OpenCL interop performance

I’ve been looking into offloading some work in my renderer to CL kernels, but so far this has proven to be futile.

I’ve come across two problems. The first is that GL_ARB_sync and CL_KHR_gl_event don’t appear to be implemented on any hardware, forcing me to synchronize via glFinish and clFinish.

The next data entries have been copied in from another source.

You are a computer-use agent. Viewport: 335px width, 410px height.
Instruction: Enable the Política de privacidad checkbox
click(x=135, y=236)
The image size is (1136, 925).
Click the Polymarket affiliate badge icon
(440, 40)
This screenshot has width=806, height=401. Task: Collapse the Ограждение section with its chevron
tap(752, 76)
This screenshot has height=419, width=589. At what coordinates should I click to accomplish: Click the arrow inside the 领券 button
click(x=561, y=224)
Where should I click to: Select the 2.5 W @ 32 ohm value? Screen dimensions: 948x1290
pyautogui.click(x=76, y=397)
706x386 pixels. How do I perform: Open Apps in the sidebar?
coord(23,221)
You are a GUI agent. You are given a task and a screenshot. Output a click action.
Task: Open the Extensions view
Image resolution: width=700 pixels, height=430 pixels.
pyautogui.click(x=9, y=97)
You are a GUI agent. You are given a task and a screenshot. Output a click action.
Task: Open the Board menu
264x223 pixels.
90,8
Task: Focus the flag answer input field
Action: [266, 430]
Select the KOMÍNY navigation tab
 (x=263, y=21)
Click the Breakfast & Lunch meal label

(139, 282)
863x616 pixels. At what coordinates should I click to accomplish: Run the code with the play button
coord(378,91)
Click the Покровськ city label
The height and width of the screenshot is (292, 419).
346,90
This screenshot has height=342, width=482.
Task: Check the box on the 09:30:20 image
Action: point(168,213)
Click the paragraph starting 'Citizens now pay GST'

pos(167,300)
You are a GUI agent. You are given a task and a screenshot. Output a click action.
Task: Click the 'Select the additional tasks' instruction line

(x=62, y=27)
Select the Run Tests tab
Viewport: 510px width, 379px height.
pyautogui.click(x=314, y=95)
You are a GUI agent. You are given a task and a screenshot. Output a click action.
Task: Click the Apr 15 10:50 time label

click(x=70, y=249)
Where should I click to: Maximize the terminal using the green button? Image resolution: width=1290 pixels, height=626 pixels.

Causing a pipeline stall here is just about the worst thing you can possibly do for performance, and this alone kills any practical integration between OpenCL and OpenGL. Is there some secret handshake needed to get this working properly, or are people just conveniently forgetting this when they talk about CL<->GL interop?

The second, stranger, problem is that creating an OpenCL context (and then doing nothing with it) and sharing it with the GL context causes my frame rate to drop from 115 to about 30. This doesn’t happen if the GL context is not shared.

After further investigation, it would seem that creating a texture and attaching it to an FBO while sharing the GL context with CL, causes apparently all operations on both the CPU and GPU to slow down until that texture is deleted.

Edit: Just updated to the latest AMD beta drivers (Catalyst 12.6 Beta), and the problem appears to have gone away. So it was a driver bug.

I hit this a few years back when I was stuck with OpenCL 1.0. Fortunately I didn’t need to swap between GL and CL much so it wasn’t completely prohibitive, just bothersome.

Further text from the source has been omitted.